04/26/2018 05:05:00 PM

Apr26

Rabbi Hayyim Kassorla

This is the week when we read the commandment that is the central commandment in the Torah: “V’ahavta lireacha kamocha” - thou shalt love thy neighbor as thyself. It is in the second perasha which we will read on Shabbat.

I have no doubt that this commandment is by far the most difficult commandment in the Torah to keep. Kashrut is an easy commandment. All it takes is some discipline and some self-control. Shabbat is an easy commandment to keep. All it takes is some appreciation of the holiness of time. Tsedaka is an easy commandment to keep. All is takes is some awareness of how many blessings we have, and how few blessings other people have.

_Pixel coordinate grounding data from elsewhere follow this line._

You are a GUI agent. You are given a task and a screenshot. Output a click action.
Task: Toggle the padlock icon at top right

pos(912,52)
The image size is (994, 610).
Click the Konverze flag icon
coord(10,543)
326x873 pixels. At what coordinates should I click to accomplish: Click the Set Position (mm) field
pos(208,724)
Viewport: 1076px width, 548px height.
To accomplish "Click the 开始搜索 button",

But loving your neighbor as yourself? That is a hard commandment! It is easy to love mankind. That doesn’t cost anything. But to love my neighbor? The one who has loud parties late at night? The one who steps on my grass? The one whose radio blares when I am trying to sleep? There is no doubt in my mind that loving your neighbor as yourself is the most difficult mitzvah in the Torah by far.

Let me share this story, actually a parable. It comes from Marc Rosenstein. He writes a column about life in Israel that appears every Wednesday in the series called “Ten Minutes of Torah” that is published by the Union for Reform Judaism. This is the parable:

Once the Chilazoner Rebbe was sitting with his Hassidim around the holiday table, and he told them this story:

Once I was driving along the highway and a car passed me and cut in quickly in front of me, cutting me off. “Damn Arab kids,” I said. “They have no respect for the laws of the land, even for the traffic laws. They whine about having no rights, but they refuse to accept responsibility.” A few minutes later, I found myself stopped at a red light next to the car that had passed me. The driver was Ultra-Orthodox.

Once I was driving along the highway and a car passed me and cut in quickly in front of me, cutting me off. “Damn Ultra-Orthodox,” I said. “They have no respect for the laws of the land, not even for the traffic laws. They think they are holier than the rest of us, that they can run the country as they want, forcing everyone else onto the shoulder.” A few minutes later, I found myself stopped at a red light next to the car that had passed me. The driver was a settler.

Once I was driving along the highway and a car passed me and cut in quickly in front of me, cutting me off. “Damn settlers,” I said. They have no respect for the laws of the land, not even for the traffic laws. They think they can hold the rest of us hostages to their messianic mishigas - driving us all the disaster.” A few minutes later, I found myself stopped at a red light next to the car that had passed me. I recognized the driver from his picture in the business section of the paper, a prominent lawyer from Herzeliya.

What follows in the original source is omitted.